===== SUPPLIED MATERIAL =====

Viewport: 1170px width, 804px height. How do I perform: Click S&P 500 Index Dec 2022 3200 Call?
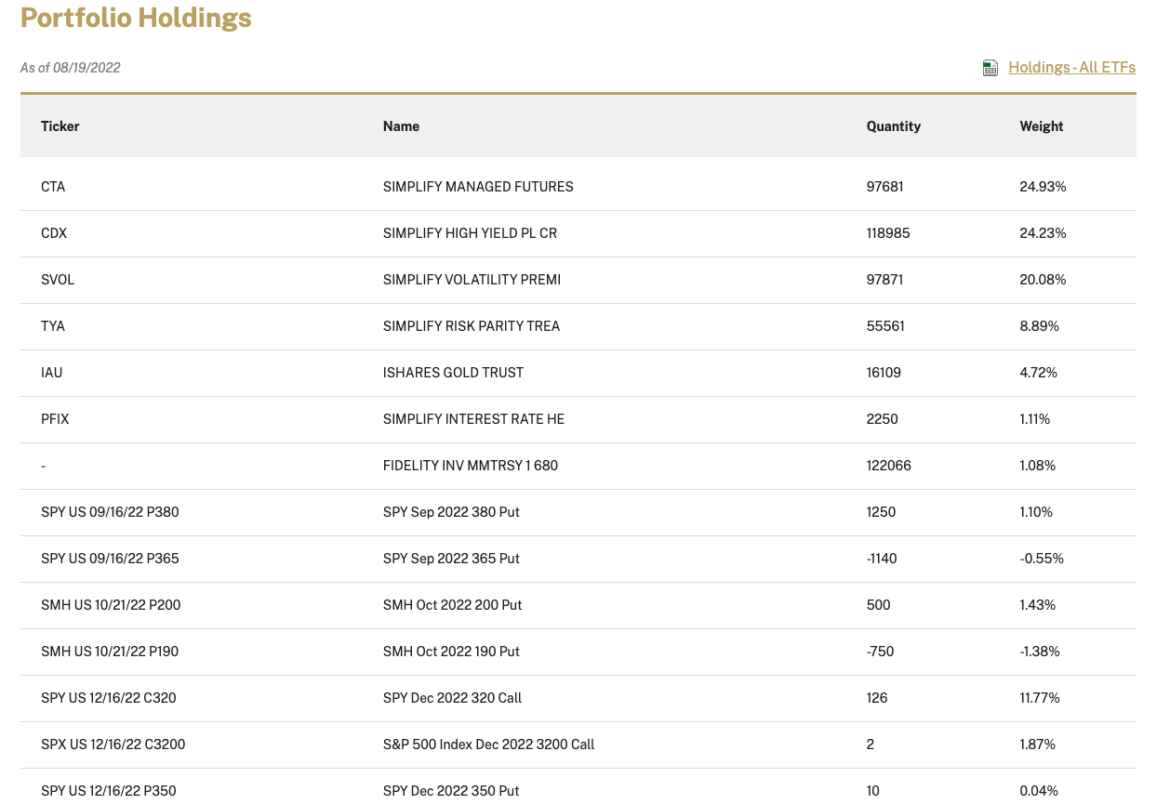(x=489, y=745)
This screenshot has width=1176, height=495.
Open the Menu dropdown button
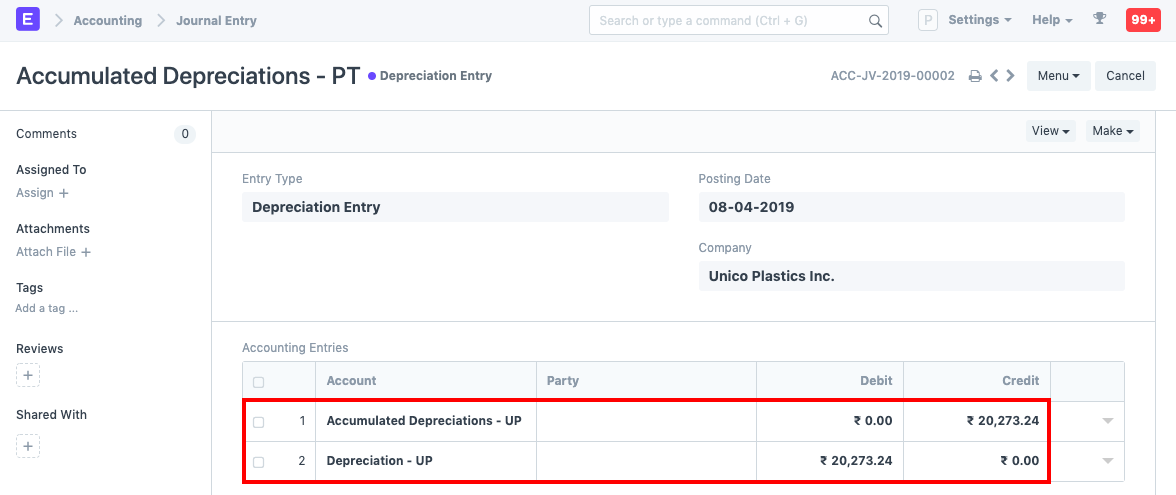(x=1058, y=76)
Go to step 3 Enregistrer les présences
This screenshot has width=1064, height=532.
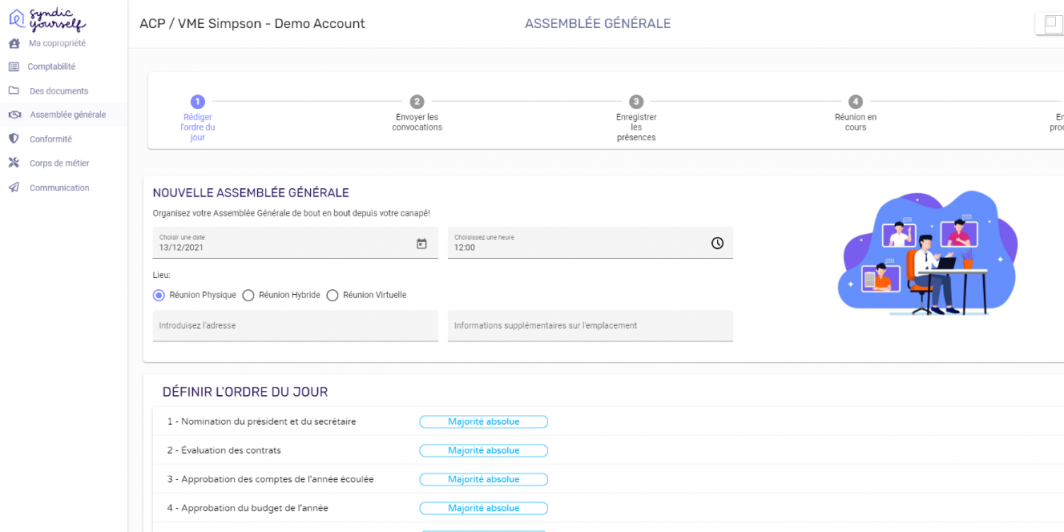tap(636, 102)
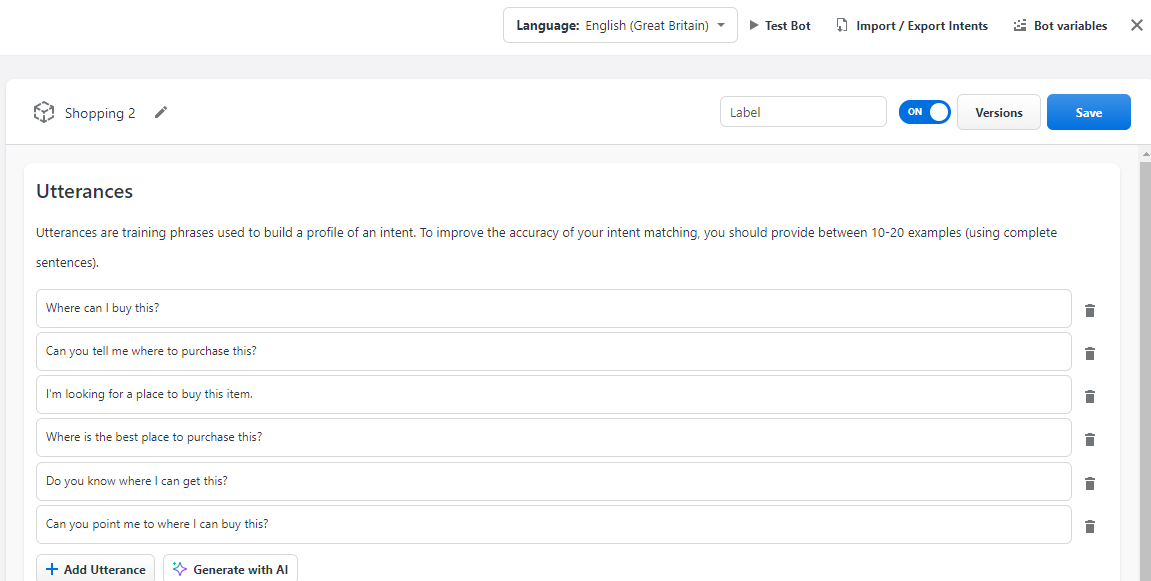Viewport: 1151px width, 581px height.
Task: Click Generate with AI
Action: tap(240, 568)
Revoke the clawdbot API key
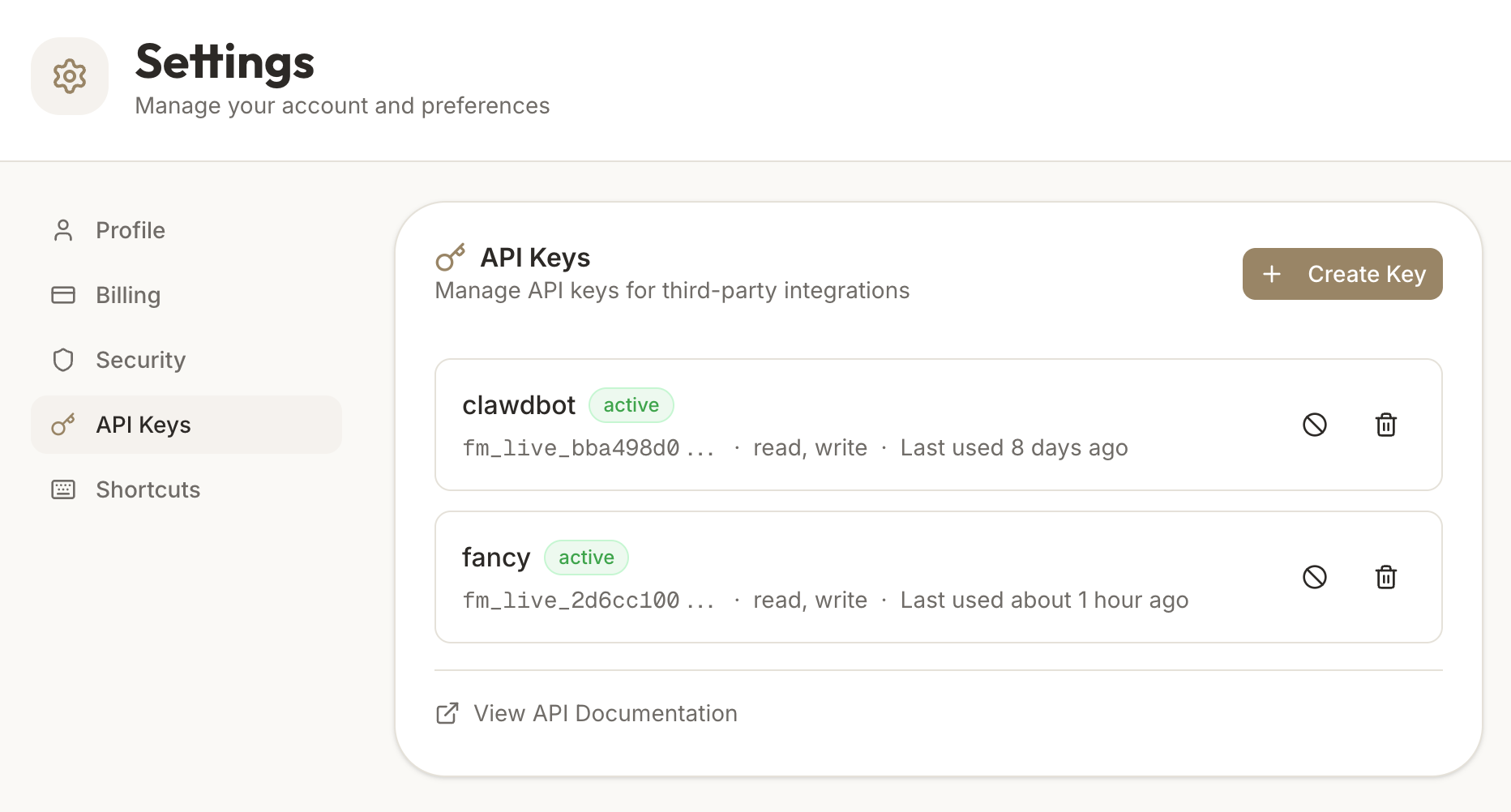 [x=1314, y=425]
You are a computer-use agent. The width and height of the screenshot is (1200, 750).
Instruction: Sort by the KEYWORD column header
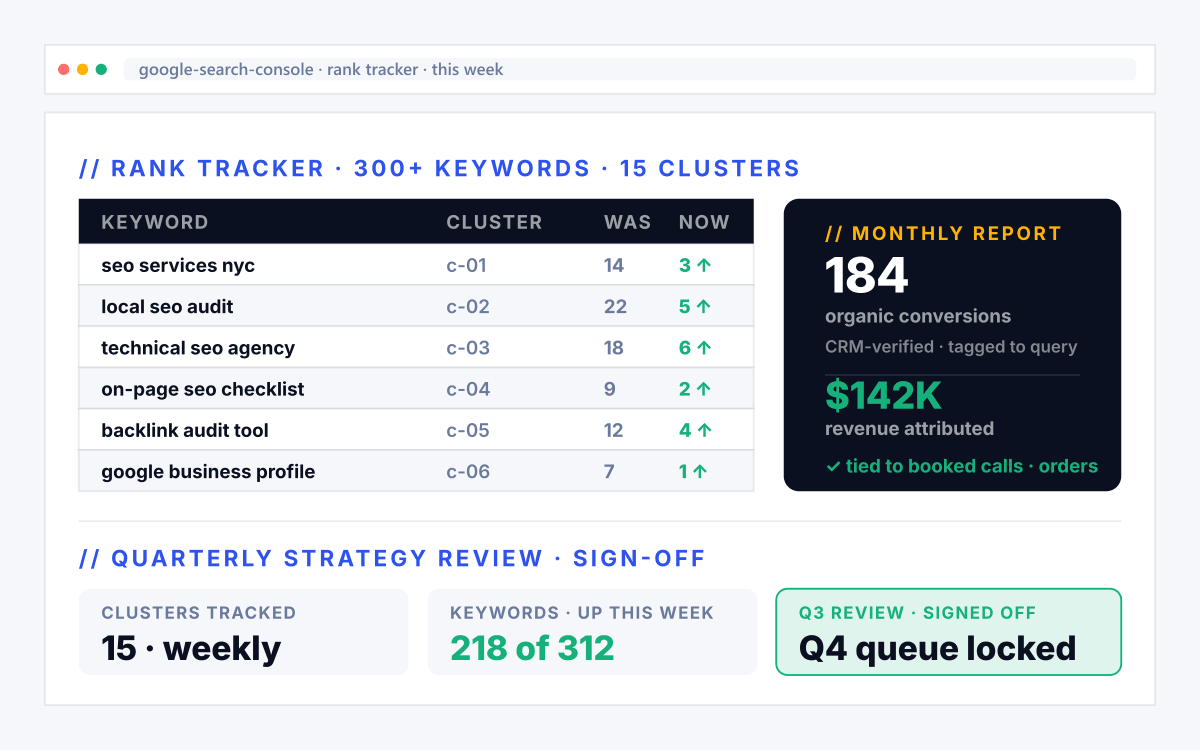point(155,222)
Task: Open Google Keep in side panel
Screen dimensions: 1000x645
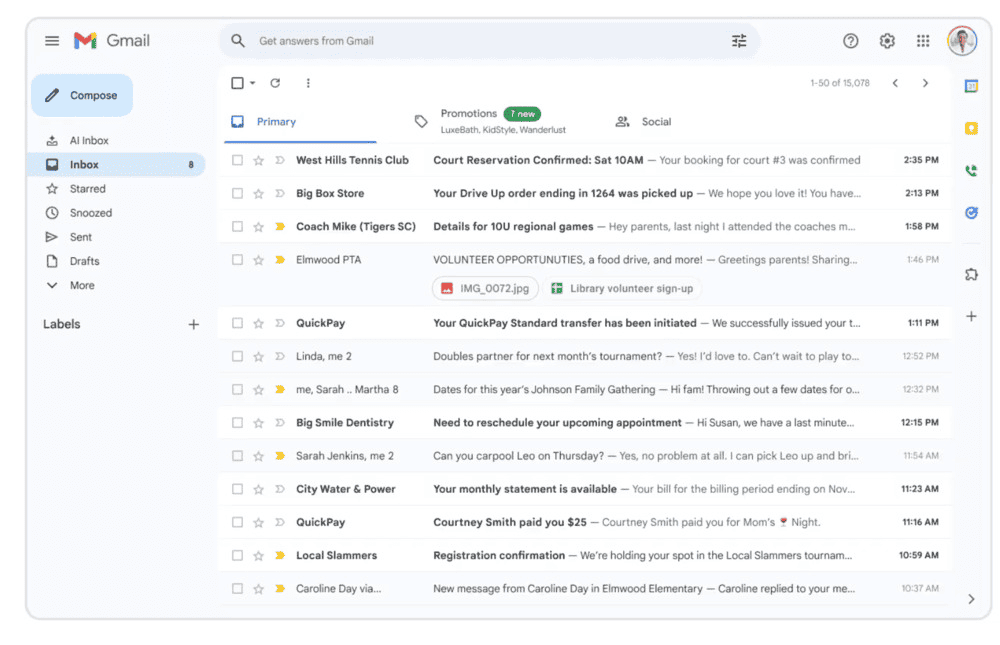Action: [x=971, y=128]
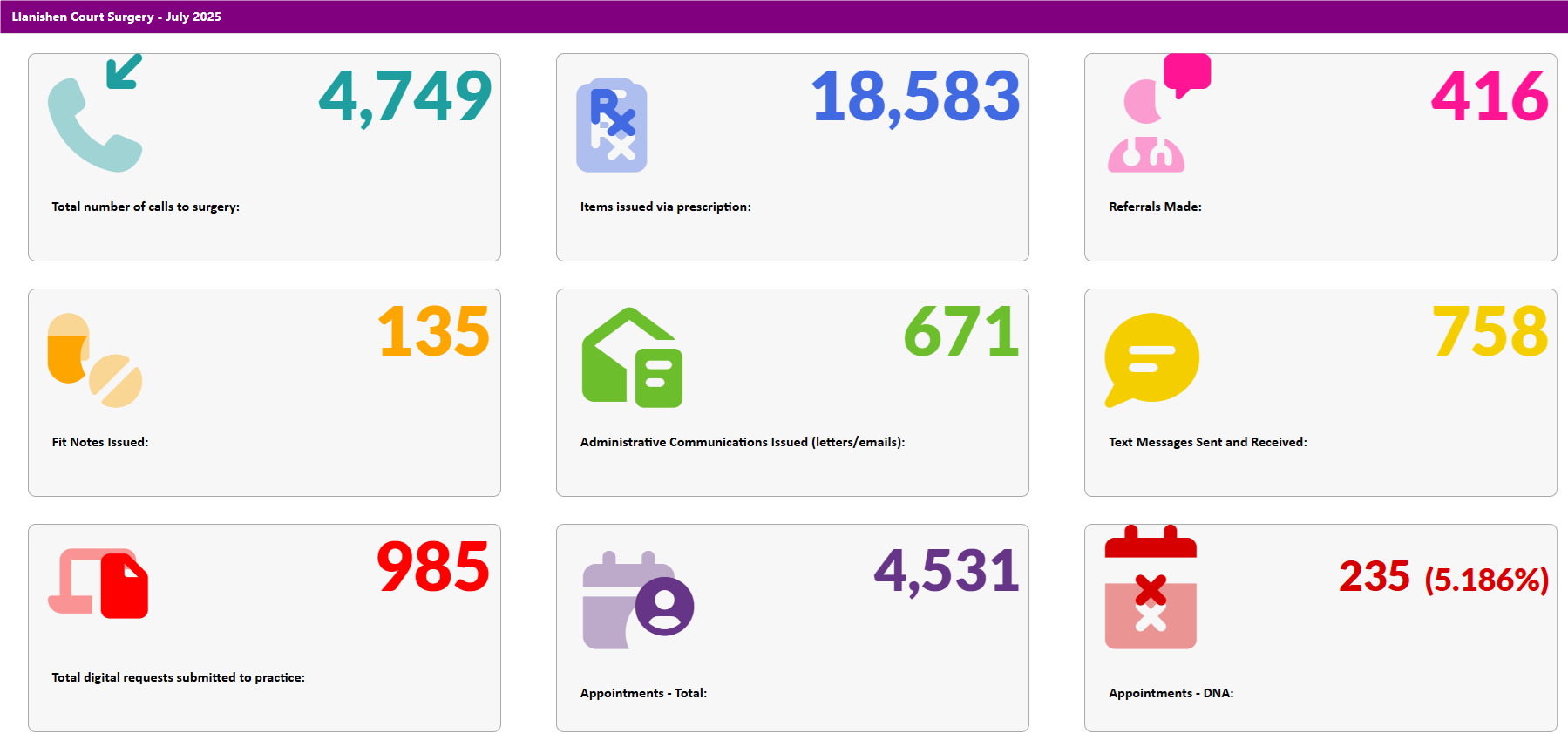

=====

§ **TASK TO COMPLETE**: Write out each line of the data above exactly, starting at the top and finishing with the line containing "Go to step 3 Enregistrer les présences"; omit the pictures.

§ **ANSWER SECTION**:
Viewport: 1170px width, 804px height. How do I perform: Click S&P 500 Index Dec 2022 3200 Call?
(x=489, y=745)
This screenshot has width=1176, height=495.
Open the Menu dropdown button
(x=1058, y=76)
Go to step 3 Enregistrer les présences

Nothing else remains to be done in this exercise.